## Your assignment
Whenever the string "style" turns up in a line of the data below, copy that line.

(Data extracted from a collection)
----

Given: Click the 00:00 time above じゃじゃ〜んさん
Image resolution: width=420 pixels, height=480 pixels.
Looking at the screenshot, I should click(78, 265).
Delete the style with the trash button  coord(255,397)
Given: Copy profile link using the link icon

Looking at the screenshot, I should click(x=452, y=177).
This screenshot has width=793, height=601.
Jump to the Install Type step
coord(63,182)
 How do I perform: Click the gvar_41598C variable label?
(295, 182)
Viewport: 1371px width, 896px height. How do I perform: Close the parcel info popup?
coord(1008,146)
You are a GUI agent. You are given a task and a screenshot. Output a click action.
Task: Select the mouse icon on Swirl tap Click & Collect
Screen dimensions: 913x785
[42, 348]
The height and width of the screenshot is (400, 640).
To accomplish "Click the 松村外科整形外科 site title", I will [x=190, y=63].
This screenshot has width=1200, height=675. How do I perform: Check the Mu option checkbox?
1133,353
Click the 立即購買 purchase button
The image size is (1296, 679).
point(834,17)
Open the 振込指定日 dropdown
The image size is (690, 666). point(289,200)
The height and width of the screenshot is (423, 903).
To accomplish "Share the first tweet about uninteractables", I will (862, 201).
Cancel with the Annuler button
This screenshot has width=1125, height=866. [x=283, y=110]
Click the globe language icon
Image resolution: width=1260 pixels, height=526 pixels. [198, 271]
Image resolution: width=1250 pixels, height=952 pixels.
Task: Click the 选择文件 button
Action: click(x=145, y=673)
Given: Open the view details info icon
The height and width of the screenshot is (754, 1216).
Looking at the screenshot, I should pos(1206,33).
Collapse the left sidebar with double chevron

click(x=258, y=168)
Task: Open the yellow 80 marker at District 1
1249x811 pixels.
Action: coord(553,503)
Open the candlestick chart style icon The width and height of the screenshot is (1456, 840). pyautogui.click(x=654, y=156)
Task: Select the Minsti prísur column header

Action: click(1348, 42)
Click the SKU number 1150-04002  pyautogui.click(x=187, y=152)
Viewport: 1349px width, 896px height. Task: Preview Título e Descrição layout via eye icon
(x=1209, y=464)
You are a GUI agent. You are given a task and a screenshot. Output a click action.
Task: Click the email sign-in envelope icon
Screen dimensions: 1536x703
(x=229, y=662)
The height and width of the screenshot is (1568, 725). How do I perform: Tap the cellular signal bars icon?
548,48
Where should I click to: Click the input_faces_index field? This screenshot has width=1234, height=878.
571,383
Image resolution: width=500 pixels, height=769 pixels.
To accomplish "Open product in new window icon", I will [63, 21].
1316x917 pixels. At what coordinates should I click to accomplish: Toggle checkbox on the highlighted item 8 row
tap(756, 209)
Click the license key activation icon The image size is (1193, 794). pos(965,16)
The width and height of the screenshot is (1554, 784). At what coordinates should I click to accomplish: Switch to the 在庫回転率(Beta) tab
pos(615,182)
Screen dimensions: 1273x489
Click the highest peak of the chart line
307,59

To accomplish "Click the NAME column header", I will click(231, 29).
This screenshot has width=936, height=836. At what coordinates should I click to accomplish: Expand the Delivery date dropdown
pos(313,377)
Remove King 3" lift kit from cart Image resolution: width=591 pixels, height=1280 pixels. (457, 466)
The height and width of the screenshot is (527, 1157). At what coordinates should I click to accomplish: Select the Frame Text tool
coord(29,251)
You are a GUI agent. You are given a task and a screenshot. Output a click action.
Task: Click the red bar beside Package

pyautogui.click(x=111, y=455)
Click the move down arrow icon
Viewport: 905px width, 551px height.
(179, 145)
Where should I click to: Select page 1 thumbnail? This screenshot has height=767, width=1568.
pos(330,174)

----

## Solution to this task
Delete the style with the trash button  coord(255,397)
Open the candlestick chart style icon The width and height of the screenshot is (1456, 840). pyautogui.click(x=654, y=156)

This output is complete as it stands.